**** Listed entries ****

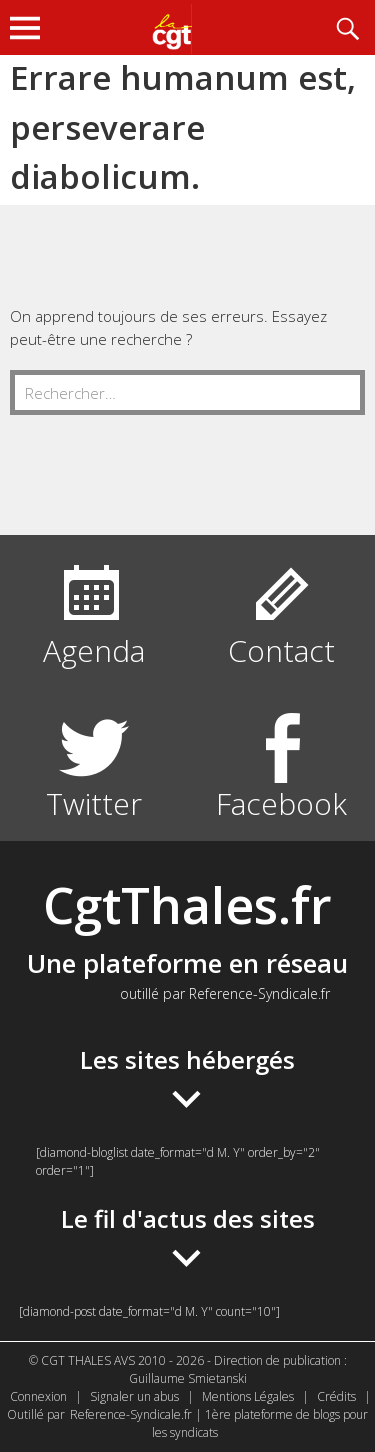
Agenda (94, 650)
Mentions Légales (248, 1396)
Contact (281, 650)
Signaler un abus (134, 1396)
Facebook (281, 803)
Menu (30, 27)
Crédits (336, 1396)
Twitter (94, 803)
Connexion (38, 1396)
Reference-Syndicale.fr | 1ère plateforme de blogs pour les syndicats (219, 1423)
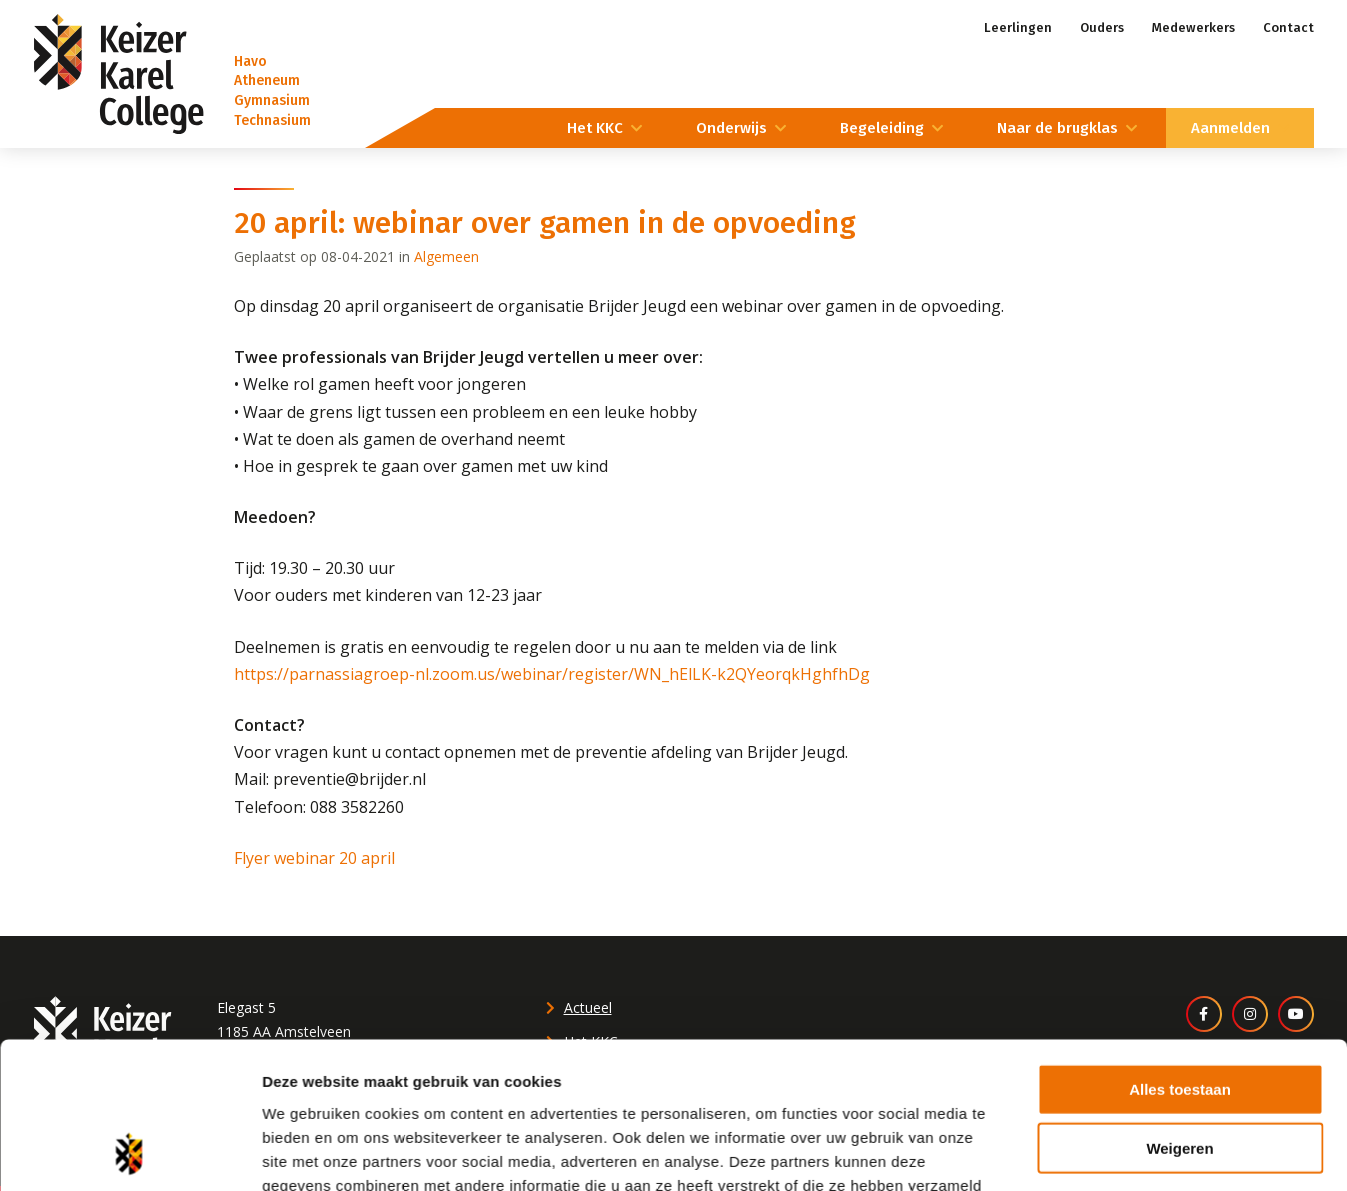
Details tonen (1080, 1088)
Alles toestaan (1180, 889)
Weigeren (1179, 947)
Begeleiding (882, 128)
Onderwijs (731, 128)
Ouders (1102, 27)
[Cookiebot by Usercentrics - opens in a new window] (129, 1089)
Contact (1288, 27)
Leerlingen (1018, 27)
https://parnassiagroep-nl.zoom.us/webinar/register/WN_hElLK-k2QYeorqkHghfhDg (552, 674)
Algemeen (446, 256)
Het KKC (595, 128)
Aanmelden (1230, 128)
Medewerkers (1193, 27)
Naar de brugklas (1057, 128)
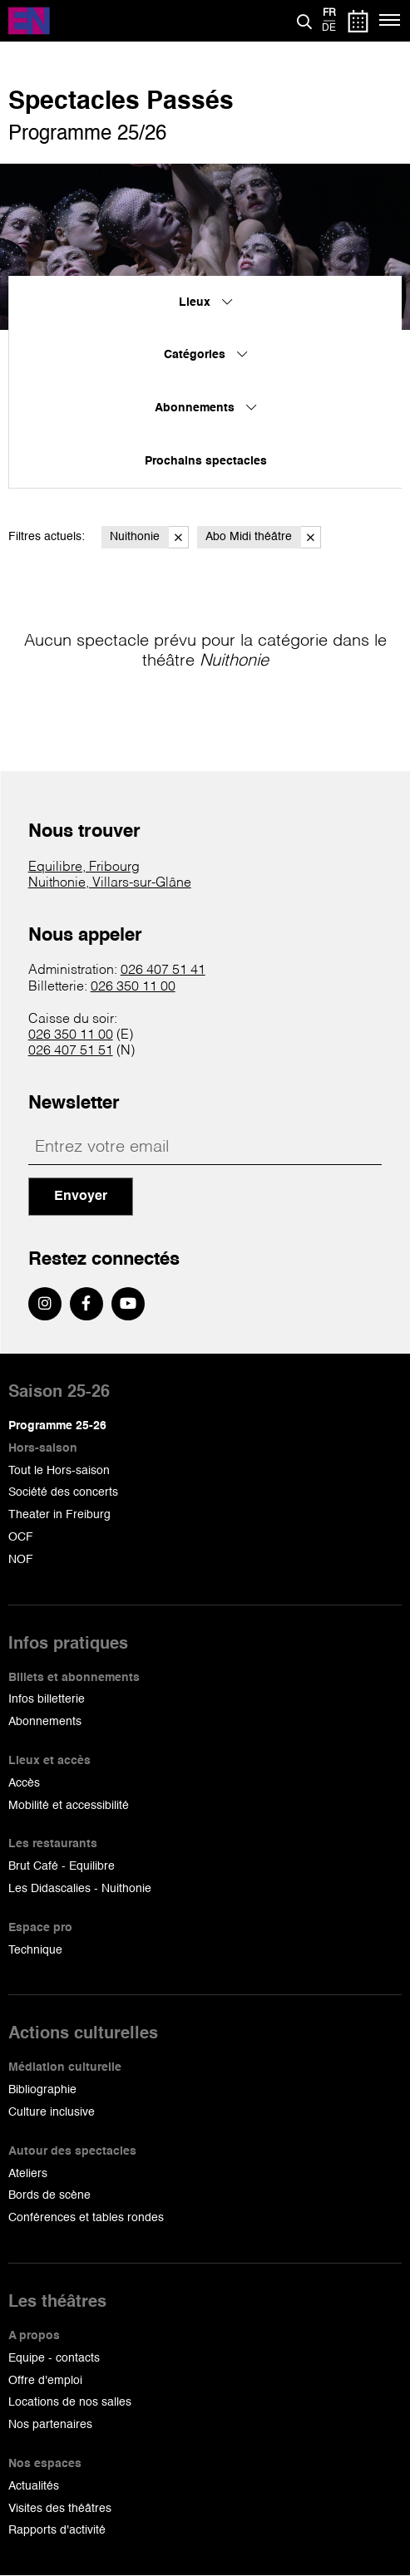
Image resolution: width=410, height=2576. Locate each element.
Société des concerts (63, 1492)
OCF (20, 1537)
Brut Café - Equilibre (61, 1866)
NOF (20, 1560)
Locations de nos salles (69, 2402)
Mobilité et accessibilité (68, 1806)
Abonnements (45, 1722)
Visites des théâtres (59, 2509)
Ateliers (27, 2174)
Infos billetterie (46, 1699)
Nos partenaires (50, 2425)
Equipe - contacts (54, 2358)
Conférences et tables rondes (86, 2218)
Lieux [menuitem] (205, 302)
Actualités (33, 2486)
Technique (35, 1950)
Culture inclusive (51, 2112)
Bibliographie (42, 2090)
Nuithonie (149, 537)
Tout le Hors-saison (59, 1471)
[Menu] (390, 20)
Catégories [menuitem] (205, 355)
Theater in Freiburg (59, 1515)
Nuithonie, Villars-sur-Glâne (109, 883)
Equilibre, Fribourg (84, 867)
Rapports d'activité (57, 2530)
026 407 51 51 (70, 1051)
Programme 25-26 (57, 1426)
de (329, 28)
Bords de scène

****

Return every one of the rows above without any change, but leave out the pictures.

▶ [Finished task]
Agenda (94, 650)
Mentions Légales (248, 1396)
Contact (281, 650)
Signaler un abus (134, 1396)
Facebook (281, 803)
Menu (30, 27)
Crédits (336, 1396)
Twitter (94, 803)
Connexion (38, 1396)
Reference-Syndicale.fr | 1ère plateforme de blogs pour les syndicats (219, 1423)
Details tonen (1080, 1088)
Alles toestaan (1180, 889)
Weigeren (1179, 947)
Begeleiding (882, 128)
Onderwijs (731, 128)
Ouders (1102, 27)
[Cookiebot by Usercentrics - opens in a new window] (129, 1089)
Contact (1288, 27)
Leerlingen (1018, 27)
https://parnassiagroep-nl.zoom.us/webinar/register/WN_hElLK-k2QYeorqkHghfhDg (552, 674)
Algemeen (446, 256)
Het KKC (595, 128)
Aanmelden (1230, 128)
Medewerkers (1193, 27)
Naar de brugklas (1057, 128)
Image resolution: width=410, height=2576. Locate each element.
Société des concerts (63, 1492)
OCF (20, 1537)
Brut Café - Equilibre (61, 1866)
NOF (20, 1560)
Locations de nos salles (69, 2402)
Mobilité et accessibilité (68, 1806)
Abonnements (45, 1722)
Visites des théâtres (59, 2509)
Ateliers (27, 2174)
Infos billetterie (46, 1699)
Nos partenaires (50, 2425)
Equipe - contacts (54, 2358)
Conférences et tables rondes (86, 2218)
Lieux [menuitem] (205, 302)
Actualités (33, 2486)
Technique (35, 1950)
Culture inclusive (51, 2112)
Bibliographie (42, 2090)
Nuithonie (149, 537)
Tout le Hors-saison (59, 1471)
[Menu] (390, 20)
Catégories [menuitem] (205, 355)
Theater in Freiburg (59, 1515)
Nuithonie, Villars-sur-Glâne (109, 883)
Equilibre, Fribourg (84, 867)
Rapports d'activité (57, 2530)
026 407 51 51 (70, 1051)
Programme 25-26 (57, 1426)
de (329, 28)
Bords de scène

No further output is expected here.